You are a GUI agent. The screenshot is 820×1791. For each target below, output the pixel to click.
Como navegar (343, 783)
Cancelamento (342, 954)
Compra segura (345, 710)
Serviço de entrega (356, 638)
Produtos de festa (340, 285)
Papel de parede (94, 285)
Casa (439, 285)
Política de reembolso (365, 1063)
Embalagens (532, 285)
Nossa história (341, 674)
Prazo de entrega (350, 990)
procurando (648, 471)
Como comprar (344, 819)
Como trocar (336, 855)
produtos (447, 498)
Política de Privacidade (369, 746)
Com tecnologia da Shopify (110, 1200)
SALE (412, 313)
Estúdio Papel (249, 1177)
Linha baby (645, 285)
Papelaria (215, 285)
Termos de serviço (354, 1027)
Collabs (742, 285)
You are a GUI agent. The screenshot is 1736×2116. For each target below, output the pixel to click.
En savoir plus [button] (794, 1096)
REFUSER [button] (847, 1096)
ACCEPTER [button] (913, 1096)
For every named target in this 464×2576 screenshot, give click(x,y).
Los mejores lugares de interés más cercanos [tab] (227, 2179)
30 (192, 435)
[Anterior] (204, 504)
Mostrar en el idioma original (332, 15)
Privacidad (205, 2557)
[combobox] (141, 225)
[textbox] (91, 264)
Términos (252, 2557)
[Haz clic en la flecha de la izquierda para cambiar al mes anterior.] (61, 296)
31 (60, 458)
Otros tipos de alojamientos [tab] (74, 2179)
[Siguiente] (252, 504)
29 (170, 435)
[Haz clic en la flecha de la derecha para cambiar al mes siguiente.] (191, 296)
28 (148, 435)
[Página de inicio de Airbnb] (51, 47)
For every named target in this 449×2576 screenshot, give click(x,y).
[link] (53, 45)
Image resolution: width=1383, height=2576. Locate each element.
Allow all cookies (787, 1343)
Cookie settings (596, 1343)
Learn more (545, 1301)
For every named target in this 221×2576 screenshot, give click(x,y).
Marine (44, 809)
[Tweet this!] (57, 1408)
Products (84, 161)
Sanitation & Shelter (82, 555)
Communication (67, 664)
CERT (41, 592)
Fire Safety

^^^^^^^^^^^^^^^^

» Task description
Output the full listing. Match it exactly.

» Exercise response
You are a GUI agent. The screenshot is 820×1791. For each target below, output the pixel to click.
Como navegar (343, 783)
Cancelamento (342, 954)
Compra segura (345, 710)
Serviço de entrega (356, 638)
Produtos de festa (340, 285)
Papel de parede (94, 285)
Casa (439, 285)
Política de reembolso (365, 1063)
Embalagens (532, 285)
Nossa história (341, 674)
Prazo de entrega (350, 990)
procurando (648, 471)
Como comprar (344, 819)
Como trocar (336, 855)
produtos (447, 498)
Política de Privacidade (369, 746)
Com tecnologia da Shopify (110, 1200)
SALE (412, 313)
Estúdio Papel (249, 1177)
Linha baby (645, 285)
Papelaria (215, 285)
Termos de serviço (354, 1027)
Collabs (742, 285)
You are a GUI agent. The screenshot is 1736×2116. For each target below, output the pixel to click.
En savoir plus [button] (794, 1096)
REFUSER [button] (847, 1096)
ACCEPTER [button] (913, 1096)
For every named target in this 464×2576 screenshot, give click(x,y).
Los mejores lugares de interés más cercanos [tab] (227, 2179)
30 (192, 435)
[Anterior] (204, 504)
Mostrar en el idioma original (332, 15)
Privacidad (205, 2557)
[combobox] (141, 225)
[textbox] (91, 264)
Términos (252, 2557)
[Haz clic en la flecha de la izquierda para cambiar al mes anterior.] (61, 296)
31 (60, 458)
Otros tipos de alojamientos [tab] (74, 2179)
[Siguiente] (252, 504)
29 (170, 435)
[Haz clic en la flecha de la derecha para cambiar al mes siguiente.] (191, 296)
28 (148, 435)
[Página de inicio de Airbnb] (51, 47)
For every named target in this 449×2576 screenshot, give click(x,y).
[link] (53, 45)
Image resolution: width=1383, height=2576. Locate each element.
Allow all cookies (787, 1343)
Cookie settings (596, 1343)
Learn more (545, 1301)
For every named target in this 221×2576 screenshot, give click(x,y).
Marine (44, 809)
[Tweet this!] (57, 1408)
Products (84, 161)
Sanitation & Shelter (82, 555)
Communication (67, 664)
CERT (41, 592)
Fire Safety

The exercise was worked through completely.